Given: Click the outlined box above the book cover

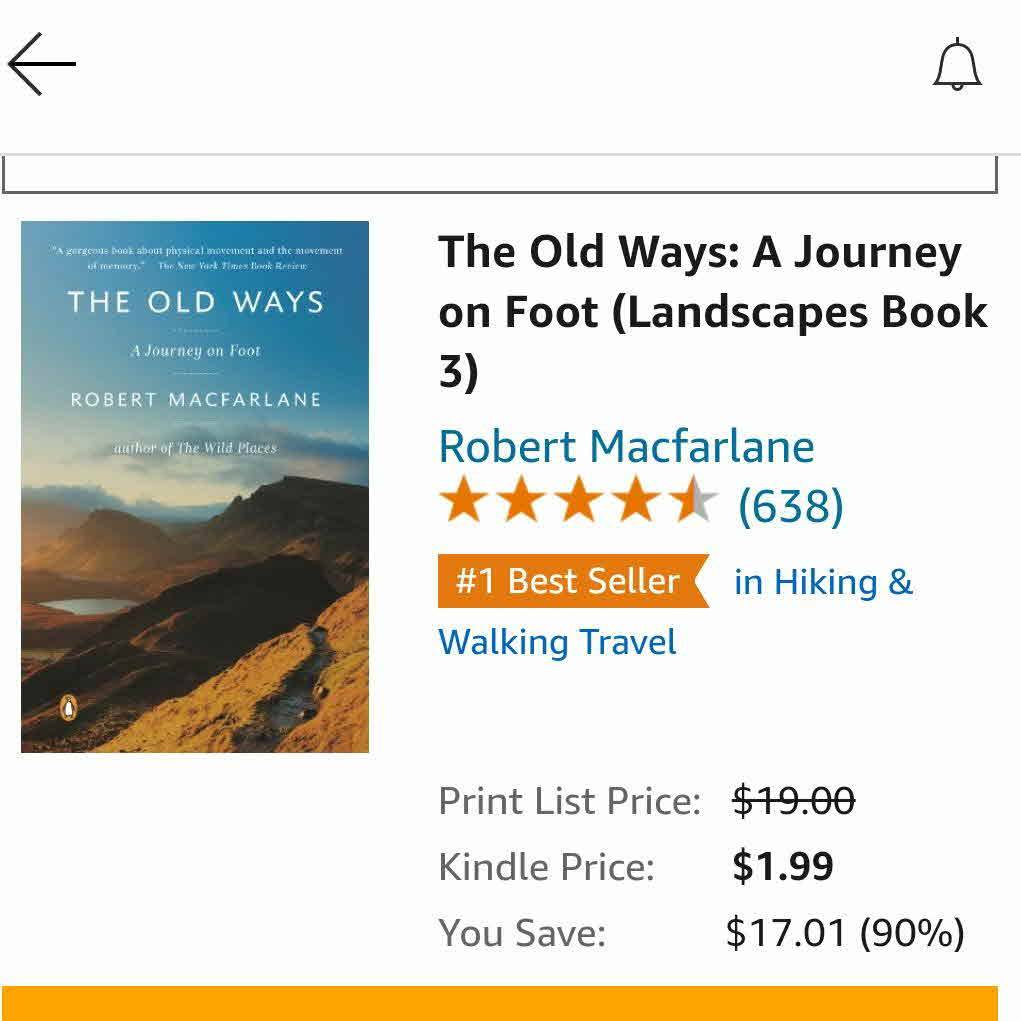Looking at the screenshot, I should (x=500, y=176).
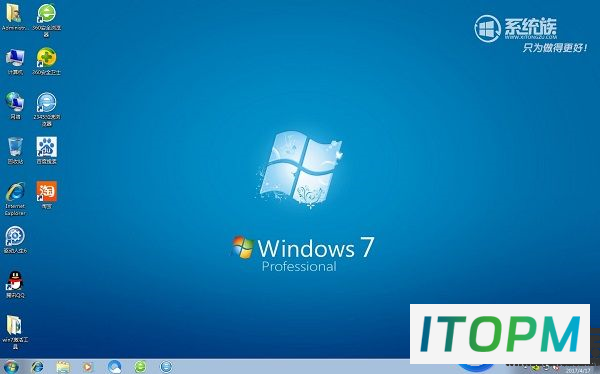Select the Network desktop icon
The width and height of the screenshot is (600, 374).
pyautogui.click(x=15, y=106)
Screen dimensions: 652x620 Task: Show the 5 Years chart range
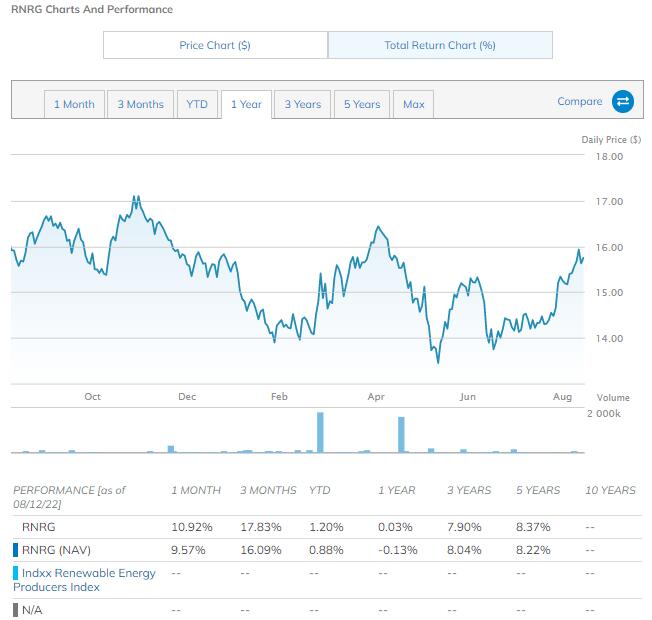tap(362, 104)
-=-=-=-=-
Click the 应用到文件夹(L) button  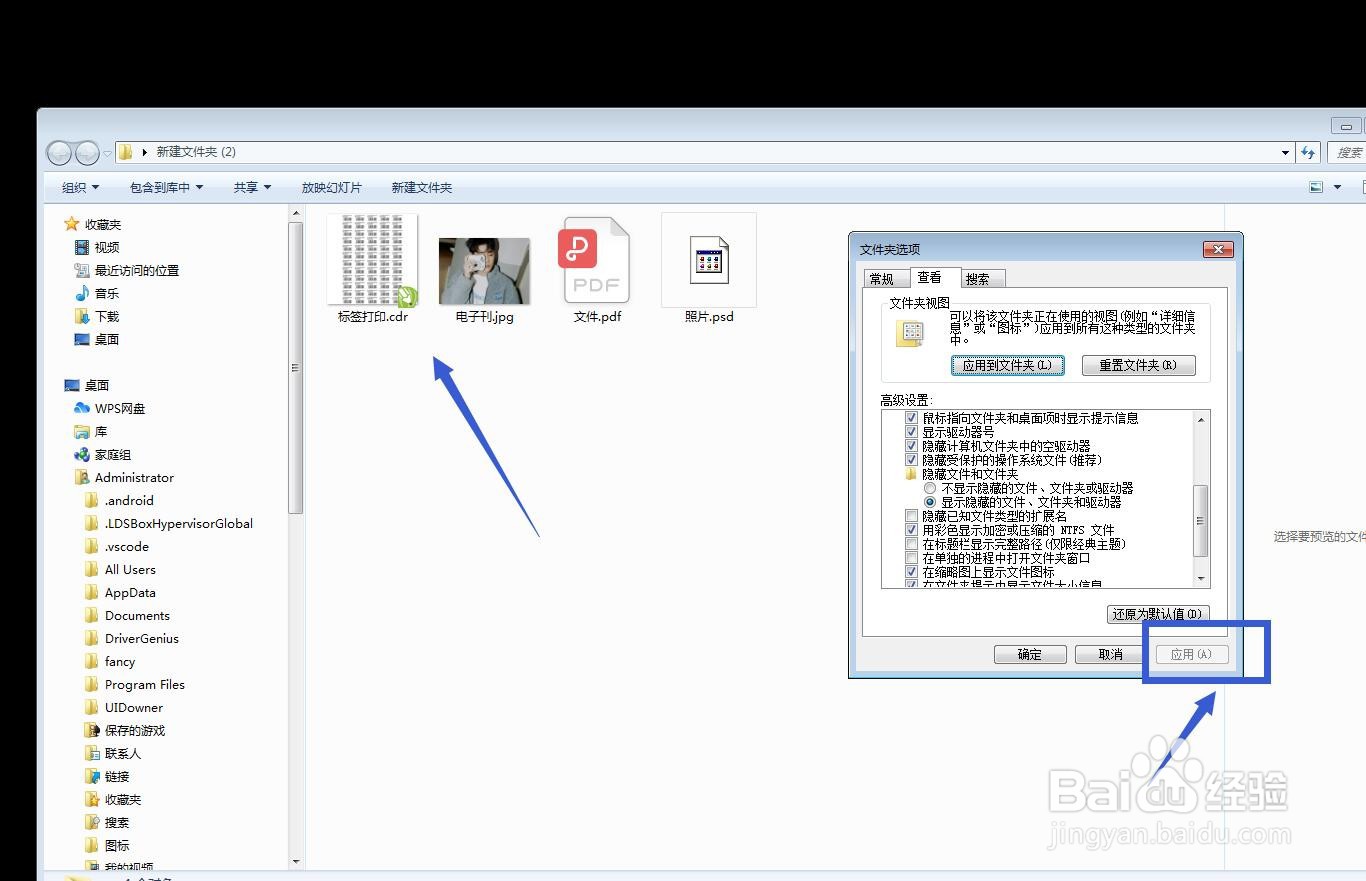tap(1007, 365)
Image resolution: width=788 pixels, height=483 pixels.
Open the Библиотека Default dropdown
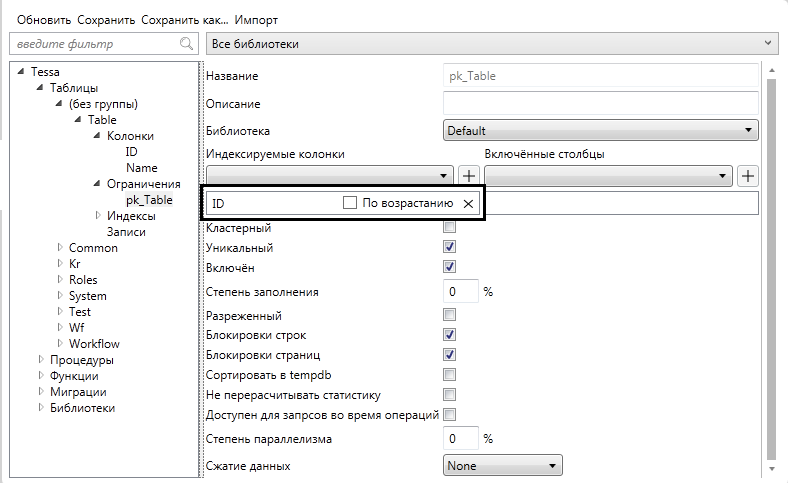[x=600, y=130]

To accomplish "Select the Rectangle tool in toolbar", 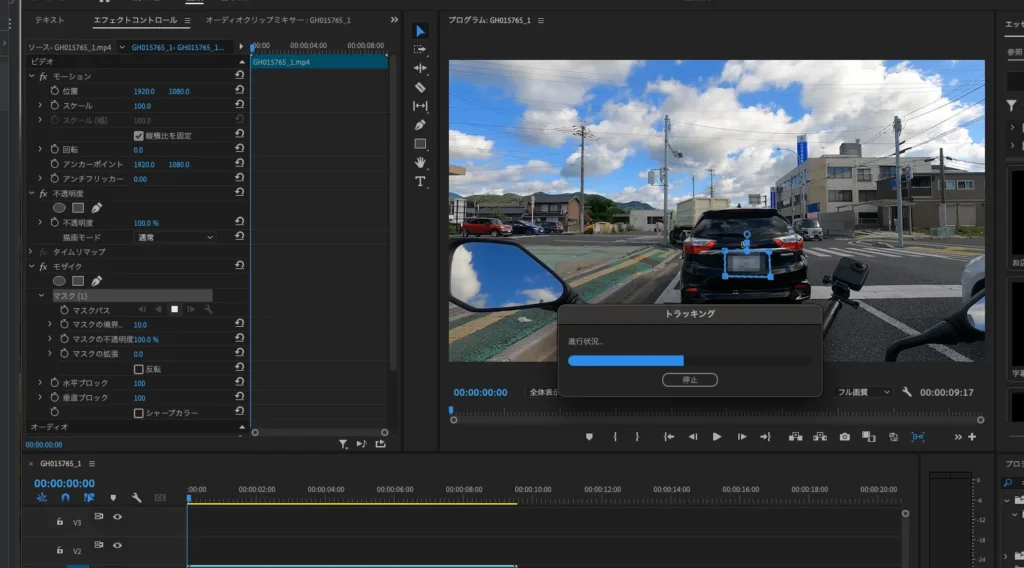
-=-=-=-=-
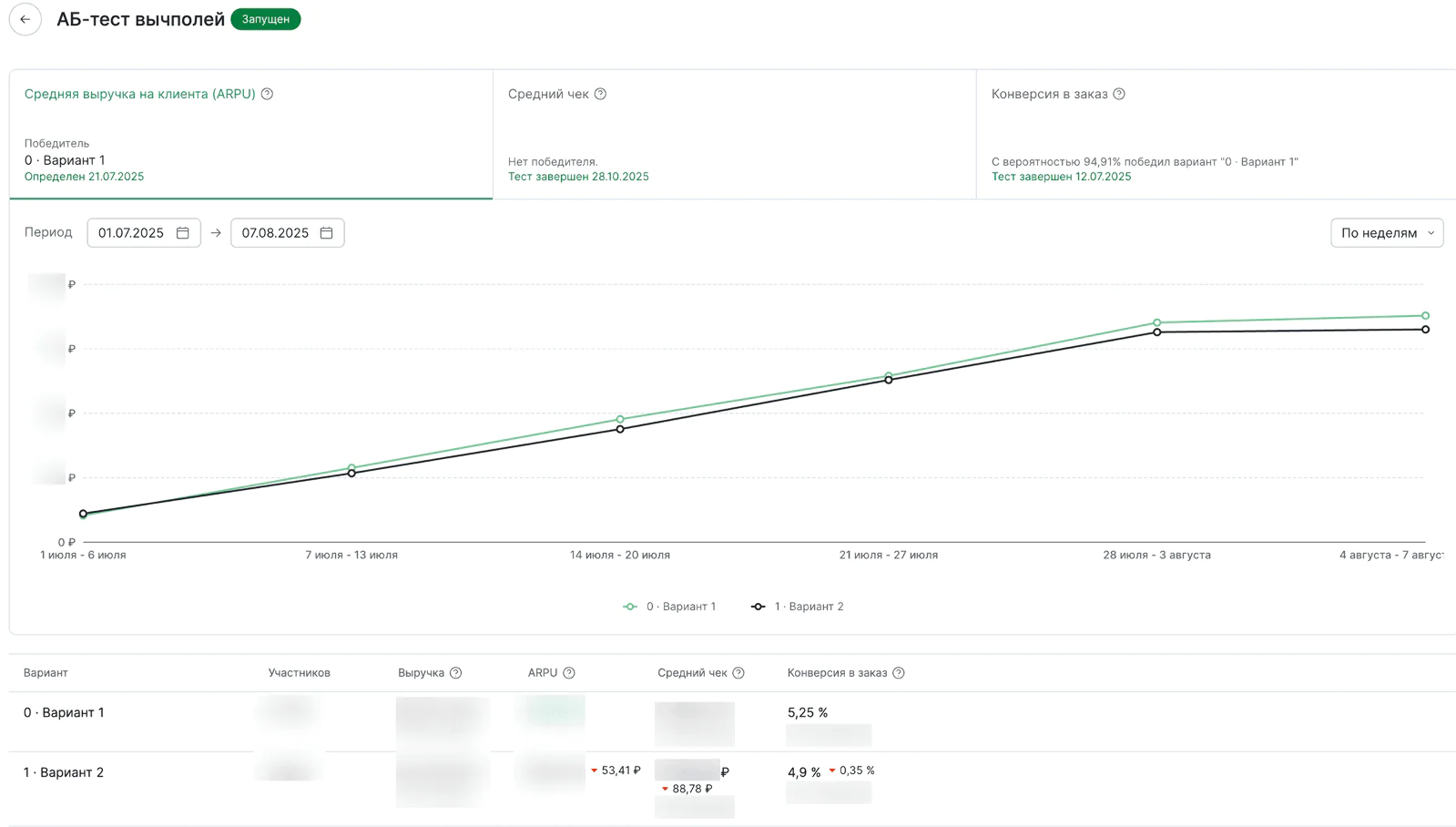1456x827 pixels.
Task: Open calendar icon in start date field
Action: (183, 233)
-=-=-=-=-
Directions for this task →
Output only the stretch above from the line with "Image resolution: width=788" through the line with "the Rectangle tool", reproduced exactly. Exclude pictures.

Your solution →
Image resolution: width=788 pixels, height=483 pixels.
Open the Библиотека Default dropdown
[x=600, y=130]

To accomplish "Select the Rectangle tool in toolbar", 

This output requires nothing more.